On the one hand, our politicians call the USA "master" and are often heard to inquire of their star-spangled overlords: "how high?"
On the other hand, those same politicians seem hell-bent on doing whatever it takes to curry favour with China -- to the extent of selling some of the nation's prime diary land to them.
Let's not forget that NZ is also very much in bed with the USA with respect to the ECHELON spy-base and other intelligence-gathering activities, many based on intercepting telecommunications activities.
How long before the USA starts putting "the hard word" on the NZ government in respect to dealings with ZTE and Huawei -- especially when you consider that a significant part of our new UFB is being built with Huawei's gear?
I can see that the Americans won't be at all keen to share any intelligence data with New Zealand when they know that, according to their own warnings, there's a high degree of risk associated with the security of that information once it hits NZ's internal data networks.

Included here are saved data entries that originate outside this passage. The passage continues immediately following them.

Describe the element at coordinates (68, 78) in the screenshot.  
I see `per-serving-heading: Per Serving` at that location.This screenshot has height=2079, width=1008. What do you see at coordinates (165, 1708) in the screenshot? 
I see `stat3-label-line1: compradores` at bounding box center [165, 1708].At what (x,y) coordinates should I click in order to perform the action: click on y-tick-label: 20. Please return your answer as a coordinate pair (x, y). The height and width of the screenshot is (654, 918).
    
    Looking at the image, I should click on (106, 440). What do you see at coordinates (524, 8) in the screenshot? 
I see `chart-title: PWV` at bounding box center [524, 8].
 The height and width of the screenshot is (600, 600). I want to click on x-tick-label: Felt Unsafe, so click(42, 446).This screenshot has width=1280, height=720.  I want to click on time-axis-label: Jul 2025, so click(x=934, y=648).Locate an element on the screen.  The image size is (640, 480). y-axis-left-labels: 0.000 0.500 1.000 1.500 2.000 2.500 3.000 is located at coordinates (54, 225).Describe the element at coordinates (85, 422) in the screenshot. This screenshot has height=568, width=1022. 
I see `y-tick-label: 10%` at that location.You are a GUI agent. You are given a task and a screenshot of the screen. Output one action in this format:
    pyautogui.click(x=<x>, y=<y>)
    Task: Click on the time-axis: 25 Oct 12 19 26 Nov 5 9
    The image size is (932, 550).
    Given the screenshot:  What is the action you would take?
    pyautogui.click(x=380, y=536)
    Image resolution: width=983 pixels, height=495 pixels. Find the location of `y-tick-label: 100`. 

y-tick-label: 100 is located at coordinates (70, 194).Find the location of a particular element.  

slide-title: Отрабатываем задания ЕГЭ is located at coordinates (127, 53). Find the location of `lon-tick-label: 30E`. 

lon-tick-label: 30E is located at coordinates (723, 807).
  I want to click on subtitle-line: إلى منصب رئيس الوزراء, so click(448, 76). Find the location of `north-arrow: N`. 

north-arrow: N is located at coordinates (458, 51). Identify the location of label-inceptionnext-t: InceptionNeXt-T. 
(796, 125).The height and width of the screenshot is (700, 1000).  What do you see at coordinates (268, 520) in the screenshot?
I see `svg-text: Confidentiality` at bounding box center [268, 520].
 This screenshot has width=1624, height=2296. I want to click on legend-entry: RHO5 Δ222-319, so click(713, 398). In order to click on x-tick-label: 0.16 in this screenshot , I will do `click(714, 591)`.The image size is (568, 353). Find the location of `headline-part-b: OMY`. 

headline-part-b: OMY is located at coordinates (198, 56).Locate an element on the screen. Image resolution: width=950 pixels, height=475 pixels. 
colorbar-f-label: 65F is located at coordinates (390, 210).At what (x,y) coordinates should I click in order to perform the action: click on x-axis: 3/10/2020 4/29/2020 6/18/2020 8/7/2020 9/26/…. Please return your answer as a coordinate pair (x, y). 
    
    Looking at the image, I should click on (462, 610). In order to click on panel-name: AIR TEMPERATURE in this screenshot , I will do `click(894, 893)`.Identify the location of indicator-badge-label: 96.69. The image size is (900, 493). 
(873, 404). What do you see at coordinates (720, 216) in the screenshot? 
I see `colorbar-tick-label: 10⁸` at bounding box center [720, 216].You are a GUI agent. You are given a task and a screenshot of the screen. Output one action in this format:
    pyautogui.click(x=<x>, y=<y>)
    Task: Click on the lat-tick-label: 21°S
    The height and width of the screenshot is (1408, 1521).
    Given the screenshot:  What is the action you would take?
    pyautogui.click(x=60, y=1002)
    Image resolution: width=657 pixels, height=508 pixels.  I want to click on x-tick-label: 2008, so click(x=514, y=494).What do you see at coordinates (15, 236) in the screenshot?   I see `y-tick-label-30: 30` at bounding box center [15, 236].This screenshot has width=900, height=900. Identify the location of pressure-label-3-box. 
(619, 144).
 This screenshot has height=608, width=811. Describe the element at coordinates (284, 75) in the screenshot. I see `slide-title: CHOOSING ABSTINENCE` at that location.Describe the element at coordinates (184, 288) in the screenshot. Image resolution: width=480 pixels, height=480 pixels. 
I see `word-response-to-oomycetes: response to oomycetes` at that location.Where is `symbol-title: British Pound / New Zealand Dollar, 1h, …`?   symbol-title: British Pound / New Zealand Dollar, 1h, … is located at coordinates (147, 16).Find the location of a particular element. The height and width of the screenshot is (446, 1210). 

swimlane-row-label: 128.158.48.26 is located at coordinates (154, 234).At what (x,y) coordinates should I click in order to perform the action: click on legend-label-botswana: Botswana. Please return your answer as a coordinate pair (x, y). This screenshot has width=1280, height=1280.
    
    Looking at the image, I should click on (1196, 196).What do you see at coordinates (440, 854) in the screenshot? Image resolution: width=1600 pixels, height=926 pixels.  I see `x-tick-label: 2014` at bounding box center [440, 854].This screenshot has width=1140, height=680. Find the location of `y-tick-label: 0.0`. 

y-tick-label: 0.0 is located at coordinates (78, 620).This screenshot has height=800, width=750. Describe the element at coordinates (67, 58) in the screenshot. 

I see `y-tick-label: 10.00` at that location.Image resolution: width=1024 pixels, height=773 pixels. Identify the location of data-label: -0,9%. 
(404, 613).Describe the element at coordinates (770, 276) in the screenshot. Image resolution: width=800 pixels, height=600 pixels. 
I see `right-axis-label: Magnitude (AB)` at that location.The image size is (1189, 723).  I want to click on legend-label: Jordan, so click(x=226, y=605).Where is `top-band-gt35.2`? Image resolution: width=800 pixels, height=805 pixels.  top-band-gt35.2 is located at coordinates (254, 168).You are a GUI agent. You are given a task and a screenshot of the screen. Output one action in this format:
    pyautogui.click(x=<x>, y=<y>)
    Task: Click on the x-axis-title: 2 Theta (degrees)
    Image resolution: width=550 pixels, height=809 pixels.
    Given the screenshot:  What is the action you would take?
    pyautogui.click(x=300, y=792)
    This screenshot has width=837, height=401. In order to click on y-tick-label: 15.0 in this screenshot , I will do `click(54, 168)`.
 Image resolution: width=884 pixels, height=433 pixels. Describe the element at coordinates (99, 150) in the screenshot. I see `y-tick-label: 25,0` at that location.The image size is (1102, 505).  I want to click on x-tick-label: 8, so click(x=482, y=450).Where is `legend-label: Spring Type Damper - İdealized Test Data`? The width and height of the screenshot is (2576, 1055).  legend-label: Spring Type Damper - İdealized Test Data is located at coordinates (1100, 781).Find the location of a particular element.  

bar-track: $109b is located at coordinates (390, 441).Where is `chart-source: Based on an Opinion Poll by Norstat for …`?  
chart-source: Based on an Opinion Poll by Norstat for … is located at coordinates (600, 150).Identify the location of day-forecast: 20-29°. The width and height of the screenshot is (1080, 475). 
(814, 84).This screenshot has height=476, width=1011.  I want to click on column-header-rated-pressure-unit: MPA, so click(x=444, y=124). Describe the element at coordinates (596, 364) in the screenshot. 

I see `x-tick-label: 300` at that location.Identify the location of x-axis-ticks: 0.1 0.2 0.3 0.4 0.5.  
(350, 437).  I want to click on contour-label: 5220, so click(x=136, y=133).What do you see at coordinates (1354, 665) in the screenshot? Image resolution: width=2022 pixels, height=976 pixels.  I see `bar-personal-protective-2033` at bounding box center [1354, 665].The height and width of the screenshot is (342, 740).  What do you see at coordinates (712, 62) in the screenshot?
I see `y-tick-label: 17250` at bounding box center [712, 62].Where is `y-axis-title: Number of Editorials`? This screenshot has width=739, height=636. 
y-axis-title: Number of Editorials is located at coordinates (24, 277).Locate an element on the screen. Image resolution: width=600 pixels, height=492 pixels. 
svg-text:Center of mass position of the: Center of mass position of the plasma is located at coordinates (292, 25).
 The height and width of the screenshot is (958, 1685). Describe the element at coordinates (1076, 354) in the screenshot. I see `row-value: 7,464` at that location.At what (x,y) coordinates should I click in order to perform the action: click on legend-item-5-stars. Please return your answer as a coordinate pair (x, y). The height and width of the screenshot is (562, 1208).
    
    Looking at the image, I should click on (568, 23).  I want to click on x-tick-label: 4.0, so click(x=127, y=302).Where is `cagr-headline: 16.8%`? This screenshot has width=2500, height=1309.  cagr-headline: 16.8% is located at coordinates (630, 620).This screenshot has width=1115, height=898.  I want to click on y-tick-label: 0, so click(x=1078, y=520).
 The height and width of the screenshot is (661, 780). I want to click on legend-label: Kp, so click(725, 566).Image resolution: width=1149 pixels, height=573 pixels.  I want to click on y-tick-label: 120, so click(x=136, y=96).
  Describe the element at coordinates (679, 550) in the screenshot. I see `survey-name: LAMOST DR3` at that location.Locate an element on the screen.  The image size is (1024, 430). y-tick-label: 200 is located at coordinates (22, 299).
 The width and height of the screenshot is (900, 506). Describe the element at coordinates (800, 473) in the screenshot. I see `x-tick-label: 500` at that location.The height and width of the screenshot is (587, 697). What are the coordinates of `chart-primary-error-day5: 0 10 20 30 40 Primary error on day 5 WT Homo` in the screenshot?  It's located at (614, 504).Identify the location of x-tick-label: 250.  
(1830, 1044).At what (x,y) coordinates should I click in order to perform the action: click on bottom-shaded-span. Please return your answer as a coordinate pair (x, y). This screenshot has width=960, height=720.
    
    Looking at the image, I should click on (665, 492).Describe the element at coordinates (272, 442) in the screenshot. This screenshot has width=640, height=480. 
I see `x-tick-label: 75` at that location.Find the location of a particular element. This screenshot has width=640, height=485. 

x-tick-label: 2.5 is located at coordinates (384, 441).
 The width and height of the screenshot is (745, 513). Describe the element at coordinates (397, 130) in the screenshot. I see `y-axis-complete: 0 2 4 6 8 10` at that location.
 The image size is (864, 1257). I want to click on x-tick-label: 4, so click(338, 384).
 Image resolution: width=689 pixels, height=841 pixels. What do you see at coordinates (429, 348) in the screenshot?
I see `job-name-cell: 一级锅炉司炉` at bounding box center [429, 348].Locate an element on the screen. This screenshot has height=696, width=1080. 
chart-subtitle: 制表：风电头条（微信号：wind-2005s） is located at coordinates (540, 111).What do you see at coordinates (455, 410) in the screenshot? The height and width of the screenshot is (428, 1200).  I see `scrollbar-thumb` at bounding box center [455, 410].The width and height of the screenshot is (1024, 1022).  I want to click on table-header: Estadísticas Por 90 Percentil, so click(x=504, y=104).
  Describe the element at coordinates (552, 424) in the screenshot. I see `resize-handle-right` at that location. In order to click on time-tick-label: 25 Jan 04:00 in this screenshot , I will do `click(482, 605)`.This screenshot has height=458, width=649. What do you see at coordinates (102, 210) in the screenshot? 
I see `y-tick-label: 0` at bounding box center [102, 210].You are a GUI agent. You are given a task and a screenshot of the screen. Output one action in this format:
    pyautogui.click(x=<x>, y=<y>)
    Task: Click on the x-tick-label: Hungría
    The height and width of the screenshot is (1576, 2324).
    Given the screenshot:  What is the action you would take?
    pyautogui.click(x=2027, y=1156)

Sooner or later, the NZ government is going to have to choose sides.
What do they risk -- the loss of the FTA with China and a more hostile partner on all those Crafar farms?
Or alienating what is still the world's single most powerful nation -- and risk losing all those photo-ops with Seven of Nine and a Desperate Housewife?
A difficult decision for those who are as shallow and myopic as our current crop of politicians.
But just how much veracity can be ascribed to the USA's warnings with respect to companies such as Huawei?
Huawei has denied that it has any links with the Chinese government -- which must be the most disingenuous statement I've heard for some time.
All Chinese companies have links with the Chinese government -- we are talking about a communist country where the power of the state over its people and their businesses is unquestionable.
From China's perspective, it would be a brilliant strategy to gain a powerful grip on the West's data infrastructure by ensuring that you had backdoors into as many data networks as possible. You can bet that if the USA could do the same thing to China, they would.
I have no doubt at all that Huawei is not snowy white and that there is at least a huge potential (even if not realised) for that company's position to be leveraged by the Chinese government "for the national good".
Is it wise therefore, that NZ has gone with Huawei as the key supplier of gear for our own nation-wide ultra-fast broadband network?
I suspect there is no answer to that question.
On the one hand, if it does leave us vulnerable to Sino-spying then so what?
On the other hand, how much of the valuable IP we ought to be developing and leveraging to sustain our export levels going in to a period when transport costs could severely damage our commodity and primary exports -- might be lost to such covert espionage?
Let's face it -- the human race is a nasty piece of work. Evolutionary pressures ensure that we will take advantage of whatever methods we can to ensure that we (as individuals) have the maximum chance to survive and prosper. China and the USA are as driven by these forces as anyone -- hence you can't rule out *anything* in the wicked world of spying, espionage and subterfuge.
I'm picking (as I suggested earlier) that sooner or later, we will have to chose sides as these two superpowers go head-to-head in a battle that may involve more than bits and bytes.